Tout ne sera plus gratuit à Avignon ». Au cas où on aurait encore un doute, Olivier Galzi, maire (DVD), prépare les esprits à l’austérité pour redresser les finances de la Ville, placée dans un réseau d’alerte. « On ne s’interdit rien », assume, vendredi devant la presse, le premier magistrat en vue d’un « grand plan d’économies » pour le prochain budget. Une hausse des impôts n’est plus un tabou. Tout comme la révision des tarifs municipaux. Après avoir supprimé pour cette rentrée le kit de fournitures scolaires distribué à tous les élèves – un dispositif sur lequel n’est pas revenue à l’inverse la majorité RN de Carpentras -, la Ville pourrait à nouveau mettre à contribution les familles.
Si en cette rentrée, les tarifs de la cantine n’évoluent pas, le risque est fort pour 2027. Pour rappel, lors du mandat précédent, la majorité Helle (PS) avait très significativement diminué le prix du repas aux familles par trois baisses aux rentrées 2022, 2024 et 2025. Résultat, un enfant sur deux déjeune pour moins d’un euro. « Un effort financier mais de solidarité », revendiquait Cécile Helle il y a un an. Par exemple, pour un des quotients familiaux, le repas est facturé 0,74 euro contre 1,96 auparavant. Plus de 80% des 8 535 élèves déjeunent à la cantine.
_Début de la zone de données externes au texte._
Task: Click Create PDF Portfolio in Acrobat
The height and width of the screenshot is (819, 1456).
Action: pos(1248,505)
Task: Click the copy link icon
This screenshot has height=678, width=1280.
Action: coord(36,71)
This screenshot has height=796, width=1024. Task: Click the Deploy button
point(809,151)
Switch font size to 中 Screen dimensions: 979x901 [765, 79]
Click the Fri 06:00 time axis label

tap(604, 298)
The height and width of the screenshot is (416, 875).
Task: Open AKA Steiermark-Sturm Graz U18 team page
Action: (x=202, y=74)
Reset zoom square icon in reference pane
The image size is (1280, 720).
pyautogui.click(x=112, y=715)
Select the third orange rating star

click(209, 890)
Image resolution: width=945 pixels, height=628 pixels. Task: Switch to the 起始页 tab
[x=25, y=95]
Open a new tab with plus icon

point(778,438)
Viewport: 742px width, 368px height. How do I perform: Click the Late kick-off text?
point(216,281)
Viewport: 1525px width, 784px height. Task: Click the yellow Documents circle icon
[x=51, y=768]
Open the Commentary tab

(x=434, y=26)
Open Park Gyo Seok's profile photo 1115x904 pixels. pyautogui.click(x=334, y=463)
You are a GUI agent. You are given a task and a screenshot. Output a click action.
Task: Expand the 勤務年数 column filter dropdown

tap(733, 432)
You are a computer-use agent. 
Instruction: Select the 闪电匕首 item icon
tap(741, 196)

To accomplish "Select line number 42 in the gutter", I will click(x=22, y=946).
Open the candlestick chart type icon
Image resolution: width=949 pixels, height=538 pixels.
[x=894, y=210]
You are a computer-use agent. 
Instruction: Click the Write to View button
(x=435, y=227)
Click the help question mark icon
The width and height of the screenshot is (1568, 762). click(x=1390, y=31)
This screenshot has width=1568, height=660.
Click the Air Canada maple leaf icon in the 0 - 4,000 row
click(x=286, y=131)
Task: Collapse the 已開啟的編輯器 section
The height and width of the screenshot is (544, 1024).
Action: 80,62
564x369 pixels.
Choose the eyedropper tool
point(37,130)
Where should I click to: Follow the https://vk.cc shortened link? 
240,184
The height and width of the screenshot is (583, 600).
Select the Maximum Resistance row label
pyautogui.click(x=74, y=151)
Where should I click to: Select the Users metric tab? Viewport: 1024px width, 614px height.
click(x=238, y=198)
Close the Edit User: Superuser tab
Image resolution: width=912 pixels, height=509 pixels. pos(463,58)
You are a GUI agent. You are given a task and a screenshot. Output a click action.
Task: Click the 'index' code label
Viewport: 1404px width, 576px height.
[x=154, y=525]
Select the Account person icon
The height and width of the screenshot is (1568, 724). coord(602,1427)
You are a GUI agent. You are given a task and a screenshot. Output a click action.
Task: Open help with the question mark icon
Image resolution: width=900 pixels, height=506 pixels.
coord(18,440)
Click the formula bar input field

Actuellement, les tarifs varient de 30 centimes à 2,95 euros pour une moyenne de 80 centimes. « On ne va pas se mentir, c’est ultra pas cher », constate Olivier Galzi, mettant en relief avec le prix réel de revient d’un repas qui est de « 10 euros ». « Il n’y a encore aucun arbitrage, on met tout sur la table, les tarifs de la cantine en font partie », prévient Olivier Galzi. La restauration scolaire fait l’objet d’un budget annexe dédié de 4,8 millions d’euros cette année.
Mais en creux, une hausse semble inéluctable. « Tout le monde veut de la quantité, manger bio, des fruits et légumes… La mairie ne va pas pouvoir tout absorber, donc on va réviser les tranches de manière acceptable », révèle le maire, précisant « qu’en aucun cas les enfants ne doivent être victimes des fragilités économiques de leurs parents, on les aidera à payer peu cher voire une quasi-gratuité ». Relancé sur l’impact de ce changement, dont la mesure faisait la fierté du mandat précédent, Olivier Galzi livre une analyse très comptable : « Ces baisses n’ont pas été gratuites, on les a payées différemment. La majorité précédente n’a pas baissé le tarif dans le sens où elle aurait supprimé une dépense comme par magie, elle a généré cette dépense sur d’autres charges que l’on retrouve dans les ratios économiques de la Ville. Notre responsabilité est de remettre des ratios pour que ce service public continue de fonctionner ». Et le maire d’asséner : « On arrête la démagogie, le service public a un coût ». Tout dépend de la place qu’on lui accorde qui relève là, de vrais choix politiques.